二烯丙基二硫上调RORα拮抗Wnt/β-catenin通路抑制人胃癌细胞EMT与迁移侵袭

Our previous studies demonstrated that diallyl disulfide (DADS) inhibited proliferation and migration and invasion of human gastric cancer cells by multiple signaling pathway. and 24 differential expression proteins were in gastric cancer MGC803 cells induced by DADS using proteome technique, and found that RORα is upregulated by DADS. RORα may be regulate the Wnt/β-catenin signaling by depending on PKCα signaling pathway. Wnt/β-catenin signaling is involved in tumor EMT and migration and invaision. On the basis the our previous researches, combined with the profissional knowledge, we hypothsis that DADS inhibits EMT and migration and invasion in human gastric cancer cells by upregulation of ROR, PKCα-dependent phosphorylation of ROR, negative regulation of TGF-β and Rac1 to resist Wnt/β-catenin pathway. These project will provide the theoretical basis for elucidating the mechanism of effect of DADS and development of the traditional Chinese medicine against gastric cancer and targeted intervention therapy.

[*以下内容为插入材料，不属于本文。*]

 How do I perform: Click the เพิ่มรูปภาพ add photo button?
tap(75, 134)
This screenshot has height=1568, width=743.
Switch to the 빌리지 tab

我们前期研究表明，二烯丙基二硫（diallyl disulfide，DADS）可通过多种途径抑制胃癌细胞增殖与迁移侵袭，并运用蛋白质组学技术，获得胃癌细胞中可受DADS调控的24个差异蛋白质，其中，DADS可上调RORα表达。研究表明，RORα可能通过PKCα依赖的磷酸化调控经典的Wnt/β-catenin通路，而Wnt/β-catenin通路参与肿瘤细胞的EMT和侵袭转移。基于我们前期的工作基础，辅以大量的文献阅读，我们提出"DADS通过上调RORα，激活PKCα磷酸化RORα，负调控TGF-β和Rac1拮抗Wnt/β-catenin通路，抑制人胃癌细胞EMT与侵袭转移，RORα可能是DADS的作用靶点"的科学假设。通过该假设的验证，为进一步阐明DADS抑制胃癌迁移侵袭的机制，开发中药抗胃癌药物和靶向干预治疗提供理论基础。

本研究探讨二烯丙基二硫（DADS）上调RORα拮抗Wnt/β-catenin通路抑制人胃癌细胞EMT与迁移侵袭。结果显示，DADS可上调RORα，DADS 与RORα高表达可抑制MGC803细胞增殖与迁移侵袭，下调Wnt1，增加RORα与β-catenin结合，降低核内β-catenin与p-β-catenin表达，下调TCF-4及Axin、c-Myc、c-Jun、MMP-9，上调TIMP3，抑制c-Myc启动子活性，下调Snail与Vimentin和上调E-cadherin，细胞呈圆形或椭圆形，抑制裸鼠移植瘤生长，下调Ki-67、Vimentin、CD34，上调E-cadherin。证实DADS上调RORα可拮抗Wnt/β-catenin通路抑制人胃癌细胞EMT与侵袭。.DADS与TPA处理组RORα，p-RORα，PKCα，p-PKCα上调。DADS及TPA能促进PKCα与RORα的结合，下调Axin、c-Jun、Cyclin1、c-Myc，GO6976作用相反。表明DADS可通过PKCα/RORα介导抑制Wnt/β-catenin通路。 .DADS、重组人TGF-β蛋白、SB-431542与NSC23766处理MGC803细胞，显示DADS可下调TGF-β1、Rac1、β-catenin、Vimentin和上调E-cadherin，抑制EMT，移植瘤生长减慢，E-cadherin增加，Vimentin、Ki-67与CD34降低。证明DADS可下调TGF-β与Rac1通过Wnt/β-catenin通路抑制人胃癌细胞EMT。.DADS与SR1078能上调RORα表达，诱导细胞变圆，增殖与迁移侵袭能力下降，下调Rac1、TGF-β1、Vimentin和上调E-cadherin，RORα与β-catenin结合增加，核内β-catenin降低，证明DADS具有RORα激动剂的作用。